* [Try it]:
Keyword search on "agent": report each line of the records that contains it.

* [Input material]:
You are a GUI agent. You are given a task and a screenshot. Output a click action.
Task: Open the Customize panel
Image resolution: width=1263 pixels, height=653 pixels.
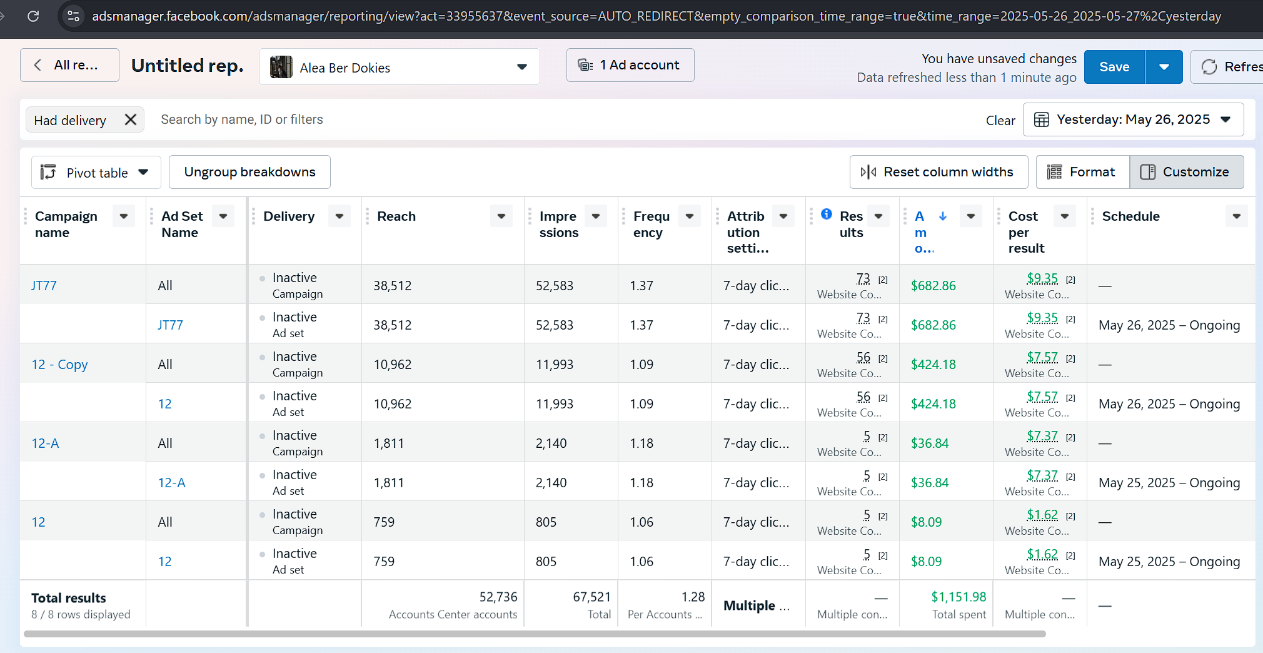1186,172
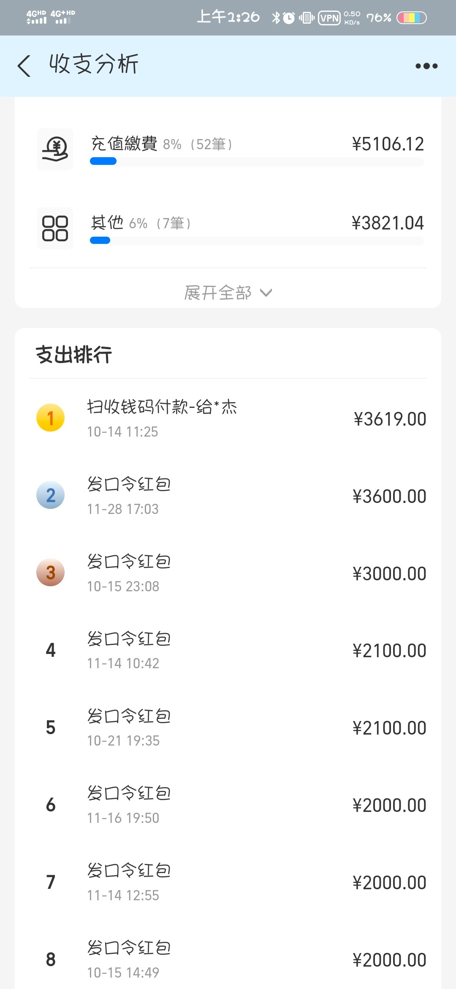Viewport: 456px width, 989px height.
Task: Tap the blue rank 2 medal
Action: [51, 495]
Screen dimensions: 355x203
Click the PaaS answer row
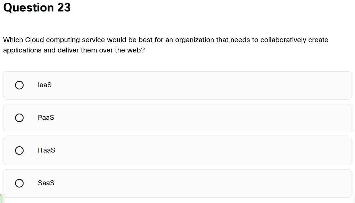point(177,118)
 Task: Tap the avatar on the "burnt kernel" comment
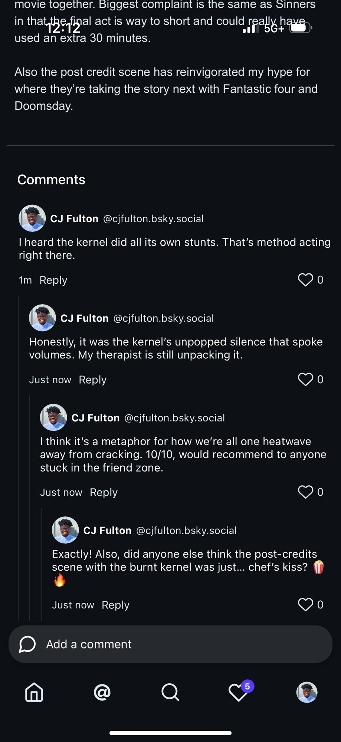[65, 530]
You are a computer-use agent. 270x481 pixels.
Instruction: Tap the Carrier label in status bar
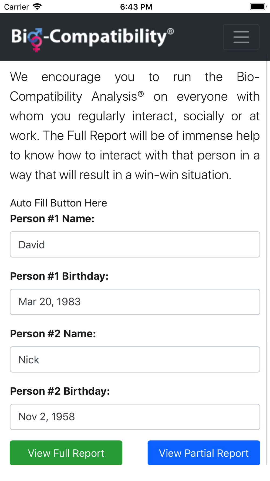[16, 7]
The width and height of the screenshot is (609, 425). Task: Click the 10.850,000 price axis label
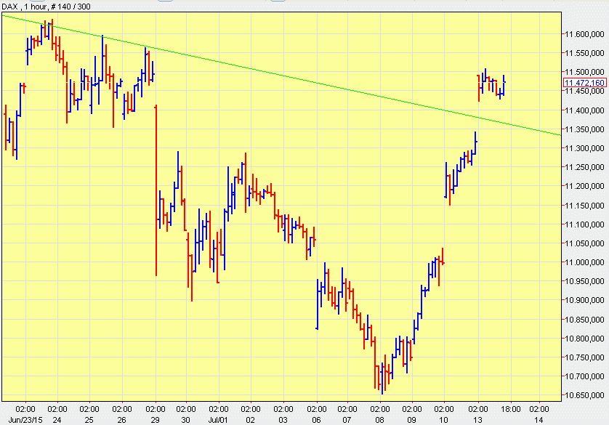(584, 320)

* [Solved exercise]:
You are a GUI agent. You are given a task and a screenshot. Output a click action.
You are a computer-use agent. 270x481 pixels.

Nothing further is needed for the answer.